Fuck you, Mozilla. You are becoming the very thing you were supposed to be fighting - another greedy corporation.
@SkipfordJ LibreWolf is based on Firefox. Firefox is open source. If Mozilla gets shut down, Firefox will be forked and continue to be developed by the community.
@fox84 @SkipfordJ LibreWolf has always been a joke when it comes to security. It relies on Mozilla for all security fixes (and lags them a bit).
@openbuddha @fox84 What would you recommend?
@SkipfordJ @fox84 I recommend Firefox until such point as it is shut down and then a look at the landscape at that time.
@openbuddha @fox84 That seems outside of the scope of the conversation that's being had. While I appreciate your opinion, I'm looking for alternatives right now.
@SkipfordJ @fox84 There aren't any if you want security and quick responses to zero days and the like. Making a browser is incredibly difficult and involves a real investment in people and resources. It isn't possible to do it on the cheap without cutting corners, which usually means security.
@SkipfordJ @fox84 Though, I guess, if you remove enough features, you reduce attack surface. There aren't a lot of Lynx zero days. :-)
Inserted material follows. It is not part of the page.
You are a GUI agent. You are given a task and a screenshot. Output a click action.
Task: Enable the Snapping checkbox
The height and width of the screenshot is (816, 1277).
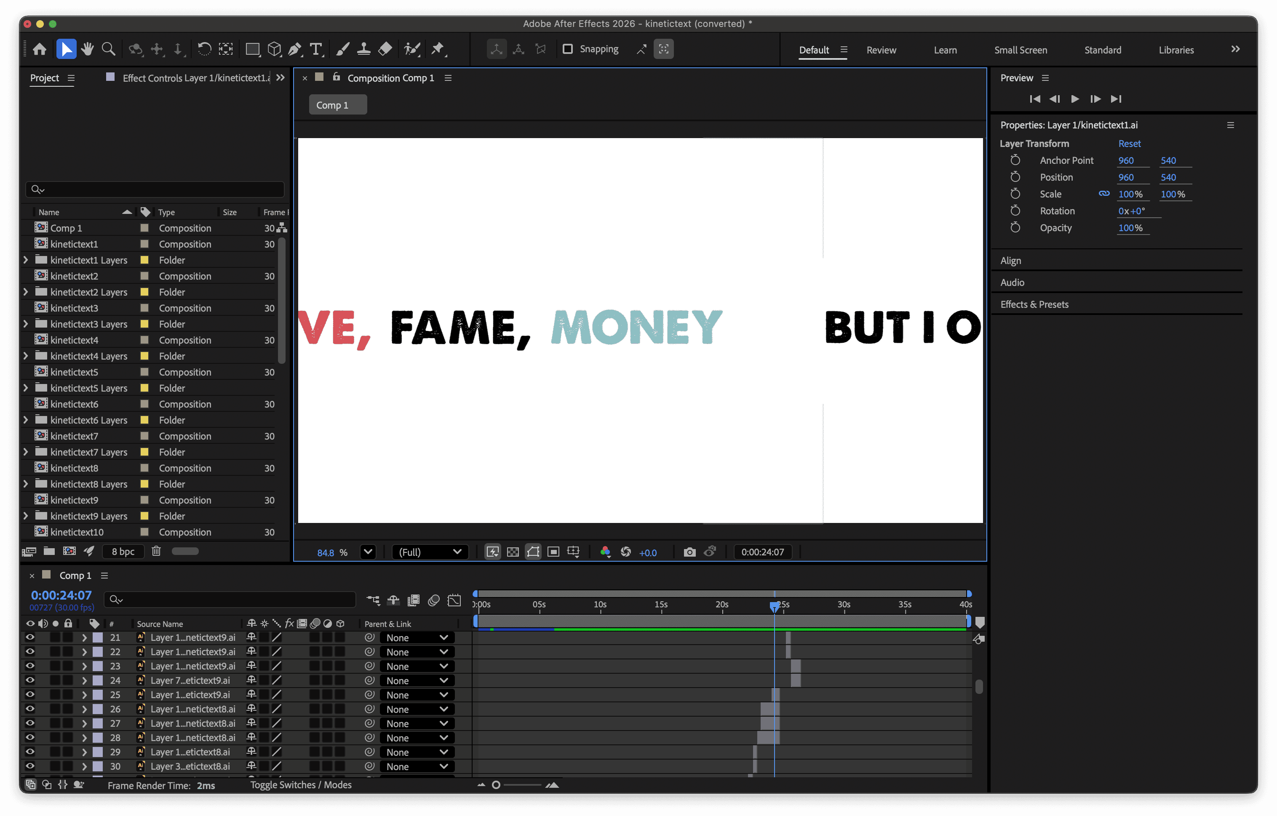tap(567, 49)
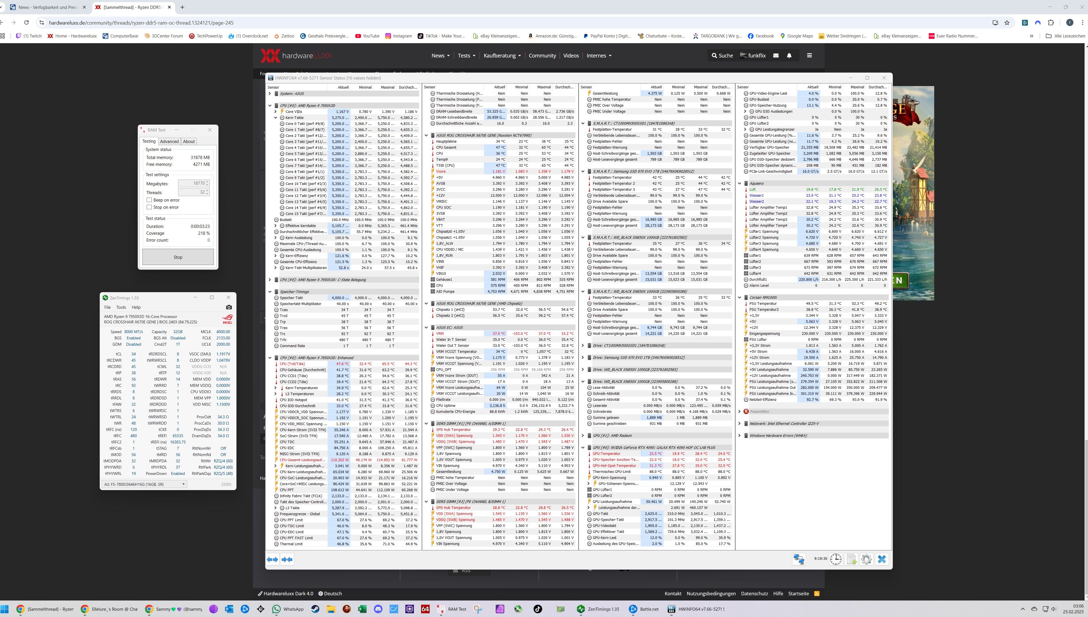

@openbuddha @fox84 I'm super confused. I haven't mentioned zero-days once. I'm looking for a browser that'll be around for the long term and won't enshittify with tech bubble bullshit like AI chatbots and the like. Anything beyond end-user level security is appreciated, but not required.
@SkipfordJ @fox84 Oh, so you don't mind an insecure browser that will remote code execute on your computer or steal your passwords? Ok. Cool. :-)
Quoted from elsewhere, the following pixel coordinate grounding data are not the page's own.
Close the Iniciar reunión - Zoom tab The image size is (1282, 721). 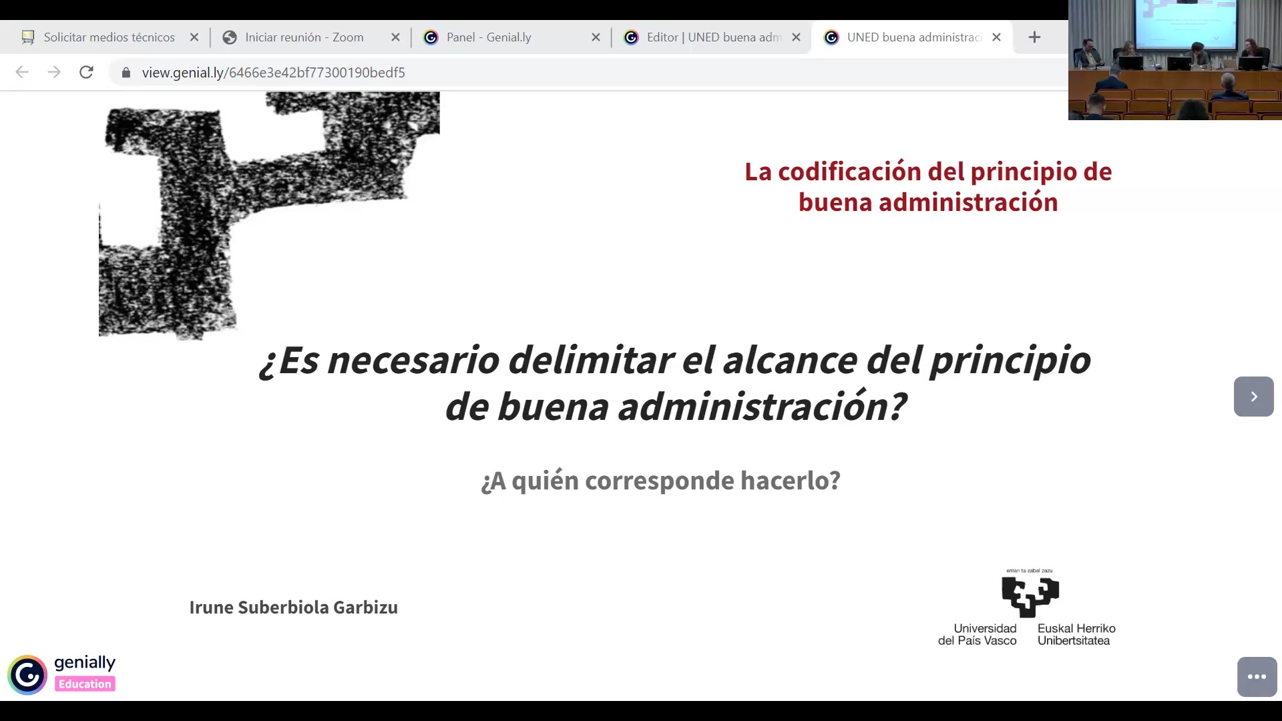coord(395,37)
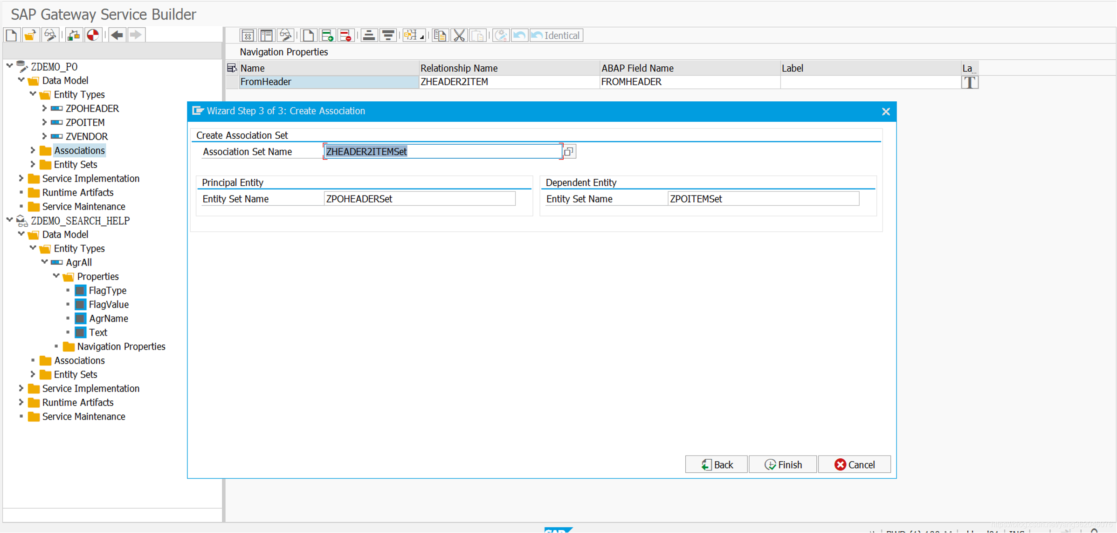1117x533 pixels.
Task: Collapse the AgrAll Properties node
Action: pos(56,276)
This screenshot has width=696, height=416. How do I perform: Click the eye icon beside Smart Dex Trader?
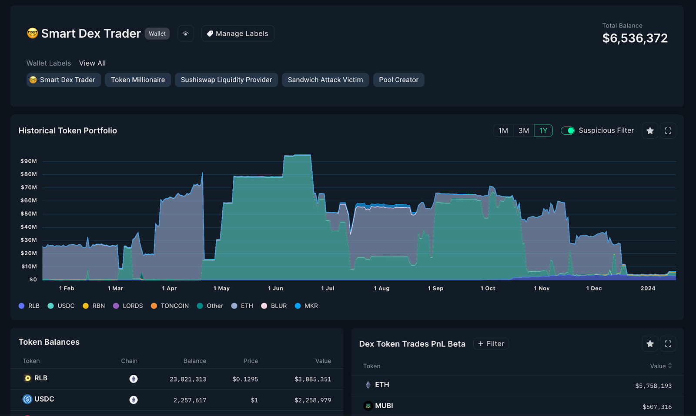pos(186,33)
You can't have a "good" browser that isn't a “secure” browser. Security isn't an afterthought.
@SkipfordJ @fox84 I used to be one of the people triaging Firefox security bugs (for many years), helping determine what was fixed in releases, and the manager of the Fuzzing Security team, which found many of the issues.
You can't have a good browser if it doesn't keep up with security issues. None of the browsers created by a handful of volunteers off of someone else's code are going to be able to do that.
@SkipfordJ @fox84 Also, Mozilla doesn't have an “AI chatbot" as a feature in Firefox…
@openbuddha @fox84 I'm looking at it right now. It's in the Labs section of my Firefox settings.
@SkipfordJ @fox84 I think you're misunderstanding what that "integration" is but you do you.
@SkipfordJ @fox84 Also, unchecked by default even.
@fox84 @SkipfordJ Defaulted to off and it isn't like Mozilla has added actual licensed LLM code into the Firefox codebase, unless I completely missed how they did it.
@fox84 @SkipfordJ Which is possible since I haven't been involved in Firefox for five years now and out of tech for most of two. That said, my understanding is they are basically linking back to the services and providing an interface, off by default.